Tasks to perform>
(A) According to the election advice extract, what should a person do after voting early?
(B) Reproduce the election advice extract between "NOISE: Don’t believe" and "the television set.", inclusive.

Source extract>
>>
NOISE: Don’t believe everything you hear
NOISE: Don’t assume that extreme allegations are true
NOISE: Assess the credibility of your source
Signal: DO measure the fundamental beliefs of a candidate against yours and vote accordingly

Make a politician mad.

Don’t cast your vote based on a 30-second ad (especially if the ad has scary breathless music). This will be the ultimate citizen revenge against ugly campaigning and this ad cost the candidate roughly 8 zillion dollars. Mwahahaha.

Vote early, then step away from the television set.

While everyone else is being pelted with toxic TV ads, you’ll be fishing.

 

election-guide-6Refuse to go tribal. We are having real difficulty as a society with the rise of tribalism. And why wouldn’t we be? Technology has made it so we can always have it our way – we can turn on the news source that feeds our pre-existing opinion, we can google the reality to believe exists and find confirmation for it.

Author Bill Bishop describes in his book The Big Sort that it isn’t just in news consumption and online where Americans are increasingly keeping the company of the people who agree with them – it’s in the churches we attend, the clubs we join, even the neighborhoods we live in.
<<
Material provided>
>>
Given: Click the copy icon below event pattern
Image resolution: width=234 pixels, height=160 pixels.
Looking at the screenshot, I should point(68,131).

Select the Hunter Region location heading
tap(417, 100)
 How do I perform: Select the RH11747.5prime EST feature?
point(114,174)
<<
>>
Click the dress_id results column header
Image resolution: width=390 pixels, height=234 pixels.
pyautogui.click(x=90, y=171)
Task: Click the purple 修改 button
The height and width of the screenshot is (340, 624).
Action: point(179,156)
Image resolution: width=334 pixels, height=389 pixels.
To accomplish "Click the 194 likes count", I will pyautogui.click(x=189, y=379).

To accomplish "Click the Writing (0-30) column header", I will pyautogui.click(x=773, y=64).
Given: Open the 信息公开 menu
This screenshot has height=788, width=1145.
<<
Solved tasks>
(A) Step away from the television set.

(B)
NOISE: Don’t believe everything you hear
NOISE: Don’t assume that extreme allegations are true
NOISE: Assess the credibility of your source
Signal: DO measure the fundamental beliefs of a candidate against yours and vote accordingly

Make a politician mad.

Don’t cast your vote based on a 30-second ad (especially if the ad has scary breathless music). This will be the ultimate citizen revenge against ugly campaigning and this ad cost the candidate roughly 8 zillion dollars. Mwahahaha.

Vote early, then step away from the television set.